二三香はキョロキョロと落ち着かない様子で、あたりを見回す。
「二三香、こっちだ、こっち!」
「修人!? あんたなんでこんなすごいところにいるの!?」
俺が呼びかけると二三香はホッとしたような表情になるが、すぐに疑問をぶつけてきた。
「いや、まぁ……そりゃ、芸能人が泊まるようなところだからな……俺も驚いたが……」
「あんたまさか菜々美ちゃんと一緒に泊ったの!?」
「声でかい、声」
俺が小声で注意すると、二三香は慌てて自分の唇を手で覆った。
「ご、ごめん……」
まあ、幸い周囲に人はいなかったが……。
「二三香、とりあえず部屋へ案内するから……」
「う、うんっ……」
俺は会計を済ませ(といっても菜々美の持っていたカードなのだが)、二三香を連れてエレベーターに乗った。

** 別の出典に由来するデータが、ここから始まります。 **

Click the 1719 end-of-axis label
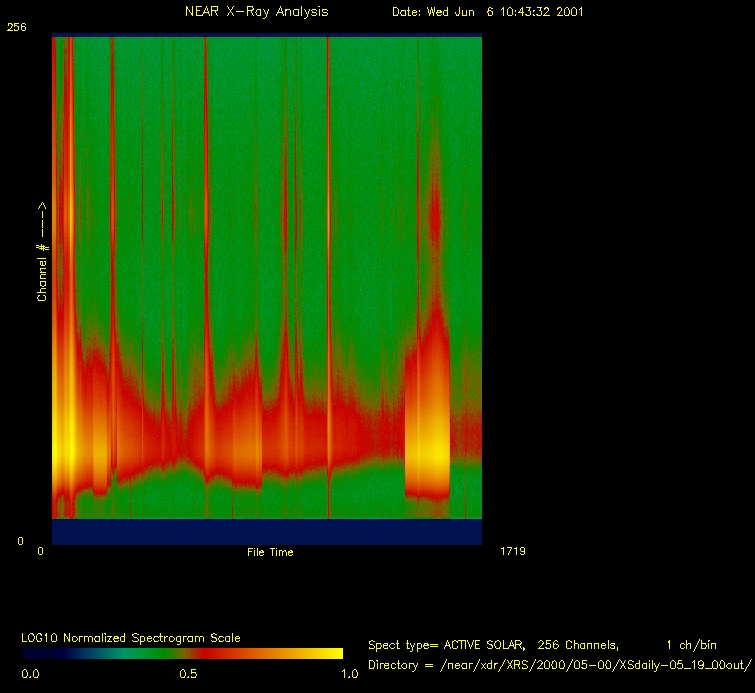755x693 pixels. (512, 551)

なお、ホテル側には俺たちのことは話がいっているらしく、俺たちの動きは黙認されている。
「こんなすごいホテルに初めて来たよ……」
「俺だって、そうだ」
さすがの二三香も萎縮気味である。
体育会系でメンタルが強いといっても高校生だし庶民なのだ。
それが当然の反応だろう。
「ね、ねえっ! 菜々美ちゃんとどんな話すればいいのかな?」
「さあ……まあ、普通に訊かれたことを話せばいいんじゃないか?」
俺としても、どういう展開になるのか予想もつかない。
「憧れの菜々美ちゃんと直接話す機会が来るなんて!」
「握手会とかは行ってなかったのか?」
「い、行ってたけど……でも、それとこれとは次元が違うというか……」
メールでは『菜々美ちゃんに会わせて!』とか『菜々美ちゃんにあたしの愛を伝えたい』とか言ってたのに弱気な……。
「ほら、着いたぞ」
部屋の前までやってきた。
ロックを解除して、中に入る。
「菜々美、二三香を連れてきたぞ」
「お、お邪魔します……」
いつもからは考えられないほどしおらしく二三香が挨拶する。
対する菜々美は――。
「うわーーーー! すごい美人だぁーーーー!」
いきなり二三香を称賛していた。
「へっ? えっ?」
いきなりそんなことを言われるとは思ってなかったのだろう。
二三香は驚いた表情で固まる。
「握手会に何度か来てくれてたよね!?」
「あっ! は、はいっ!」
どうやら覚えていたらしい。
「ありがとー! でも、しゅーくんとはどんな関係!?」
笑顔を見せた菜々美だったが、すぐに嫉妬の表情を浮かべ尋問モードになる。
一瞬で表情が変わるのだから面白い(怖い)。